I have a deep and abiding love for Hallmark Christmas Movies. I even subscribed to a weird little streaming service that lets me ‘record’ them (with commercials, unfortunately) so I can watch as many as possible this year after missing out for the past few years because we’ve cut our cable subscription. There’s something exceptionally comforting about watching a movie with the same basic plot with slightly different details.
When I was going through a bad stretch of depression, I watched Hallmark movies from my couch every day after work and it was the only thing that gave me a little bit of comfort. They were something that didn’t have any surprises, I didn’t have to wonder about the outcome, and my brain could just coast while they were on.
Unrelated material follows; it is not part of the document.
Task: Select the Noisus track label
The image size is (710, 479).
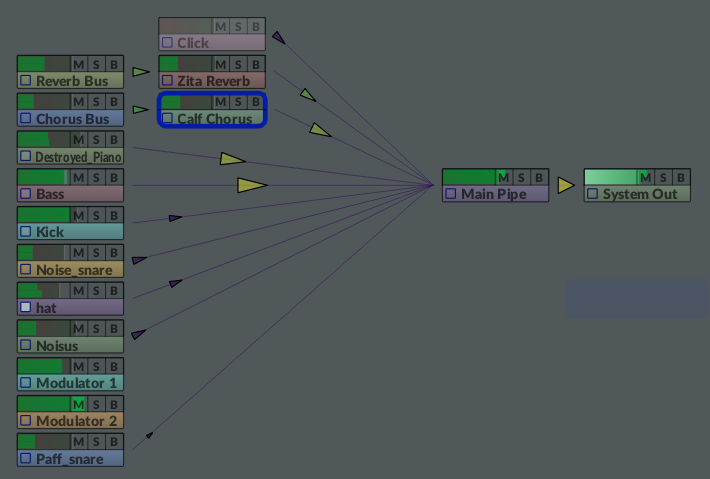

It was all I could do to get through my work day, and Shane was working until late at night so I didn’t have him there, so I would sometimes watch 3 movies in an afternoon/evening and ignore the laundry or the dishes or whatever other chore I should have been doing.
Now that my depression is a far less frequent visitor whose stays are far shorter, and I have much better coping mechanisms, I don’t rely on Hallmark movies for comfort. So I’ve changed from watching all the Hallmark movies to restricting the Hallmark marathon to Christmastime. Though this year I extended that into November since 2020 has been a hawt mess and we all deserve a little extra Christmas time.
The movies can be problematic, for sure. The criticism around that is super valid. We all know that some people are just happier as career women, big cities are not the devil, small towns can be stifling instead of comfortable, etc. and these movies definitely tend toward the ‘traditional’ gender roles and place family above all. The past few years, though, have seen some changes. There are same sex couples (at least 2 that I can think of – which is not enough, but is a start), people move to the city to be together, women don’t always give up their careers, and there are a bunch of movies where the leads actually knew each other before the movie started. Lately, it seems as if there are enough changes that make things more modern, but still with the comfortable predictability I love. It feels like there’s an emphasis on finding happiness instead of just a boyfriend. But they definitely always end up with a love interest, otherwise would be pure insanity.
I wish you all the comfort this season – whether Hallmark Christmas movies are part of that or not. This is a year to be kind to yourself and stay as cozy as possible.